CHAPTER 14

56 3 0
                                    

Janji itu harus di tepati.

**

Saat ini Khanza sedang menunggu Davin—suami nya. Ia menunggu di halte yang biasa siswa-siswi menunggu jemputan dan menunggu angkutan. Kalau pun ia pulang seorang diri, Khanza tidak mau berduaan dengan abang ojek di sini. Khanza ingin menghubungi suami nya namun ia tidak mempunyai nomor telepon pria itu.

Walaupun mereka satu rumah, tapi Khanza takut dan malu bila meminta nomor telepon pria itu. Saat Khanza menaruh handphone nya ke dalam saku baju nya, ia melihat pria itu dengan seorang perempuan lain. Yang tak lain adalah Davin dengan pacar nya—Nanda.

Khanza menunggu nya sudah hampir tiga puluh menit ternyata hasilnya pria itu malah pulang bersama seorang wanita lain. Khanza tahu itu pacar nya, hati nya merasa sakit melihat suami nya berdua dengan wanita lain padahal Khanza lah yang menjadi seorang istri. Pasangan itu sangat bahagia, Khanza yang melihat pun hanya pura-pura tersenyum. Ternyata pria itu malah memberhentikan motor nya di depan Khanza. Khanza terkejut, ia langsung mengusap air mata nya yang sudah membasahi kedua pipi nya.

“Eh, kok sendiri aja? Nggak di jemput ya?” kata Nanda. Mereka bawa motor yaitu motor tersebut milik Nanda. Mobil Davin di pakai oleh sahabat nya sementara itu. Awal nya, Davin tidak mau mengajak mantan kekasih nya untuk pulang bersama, namun wanita itu malah merengek dan mengancam nyawa nya. Akhirnya Davin pun terpaksa untuk pulang bersama. Padahal ia udah janji kalau pulang bersama Khanza.

Saat di perjalanan, tiba-tiba Nanda menyuru Davin untuk berhenti di depan Khanza. Nanda langsung menggandeng tangan Davin dan itu sebenarnya membuat Davin risih di perlakukan seperti itu. Davin yang memang ingin sekali memanas-manasi Khanza agar wanita itu risih dengan nya.

Davin melihat dari sorot mata Khanza yang memang terlihat ingin menangis. Entah lah, Davin tidak tahu masalah nya kenapa hingga Khanza bisa menyimpan rasa kesedihan nya.
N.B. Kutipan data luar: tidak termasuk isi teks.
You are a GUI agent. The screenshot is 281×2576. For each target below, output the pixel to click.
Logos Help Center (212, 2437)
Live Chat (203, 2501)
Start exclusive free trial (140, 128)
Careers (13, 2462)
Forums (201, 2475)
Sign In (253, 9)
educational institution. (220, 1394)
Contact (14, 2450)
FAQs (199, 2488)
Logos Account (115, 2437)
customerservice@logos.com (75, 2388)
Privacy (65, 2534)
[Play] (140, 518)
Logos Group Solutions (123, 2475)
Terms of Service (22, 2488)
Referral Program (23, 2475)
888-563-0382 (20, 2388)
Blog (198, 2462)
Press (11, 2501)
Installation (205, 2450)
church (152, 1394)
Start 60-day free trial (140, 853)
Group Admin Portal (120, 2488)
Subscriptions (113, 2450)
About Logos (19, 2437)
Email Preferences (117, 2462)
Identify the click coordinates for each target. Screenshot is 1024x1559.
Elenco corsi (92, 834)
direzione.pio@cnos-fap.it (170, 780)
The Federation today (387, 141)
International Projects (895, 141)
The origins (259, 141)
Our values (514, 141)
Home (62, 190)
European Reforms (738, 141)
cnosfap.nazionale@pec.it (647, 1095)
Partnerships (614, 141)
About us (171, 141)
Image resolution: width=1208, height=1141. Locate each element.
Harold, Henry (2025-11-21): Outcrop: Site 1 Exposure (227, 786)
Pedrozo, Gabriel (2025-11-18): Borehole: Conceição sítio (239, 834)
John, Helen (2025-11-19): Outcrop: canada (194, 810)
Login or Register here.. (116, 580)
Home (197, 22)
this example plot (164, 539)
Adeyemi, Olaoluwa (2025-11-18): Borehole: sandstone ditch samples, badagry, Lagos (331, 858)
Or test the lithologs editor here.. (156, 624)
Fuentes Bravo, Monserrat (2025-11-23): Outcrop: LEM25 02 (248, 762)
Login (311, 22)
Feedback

“Oh ya, gue duluan, ya? Maaf gue nggak bisa kasih lo tebengan, karena ini gue sama pacar gue pakai motor. Gue juga niat nya mau date dulu sama ayang,” begitu lah kata Nanda dengan melambai-lambai kan tangan nya pada Khanza.

Khanza membalas dengan melambai-lambai kan tangan nya dan juga senyum kepada mereka berdua meski di dalam hati nya sakit hati, cemburu, kecewa, kesal, tetapi ia tidak mau jadi istri yang egois. Mereka nikah tanpa ada nya rasa cinta dan rasa suka. Mungkin ini lah rasanya mencintai tapi tak di cintai.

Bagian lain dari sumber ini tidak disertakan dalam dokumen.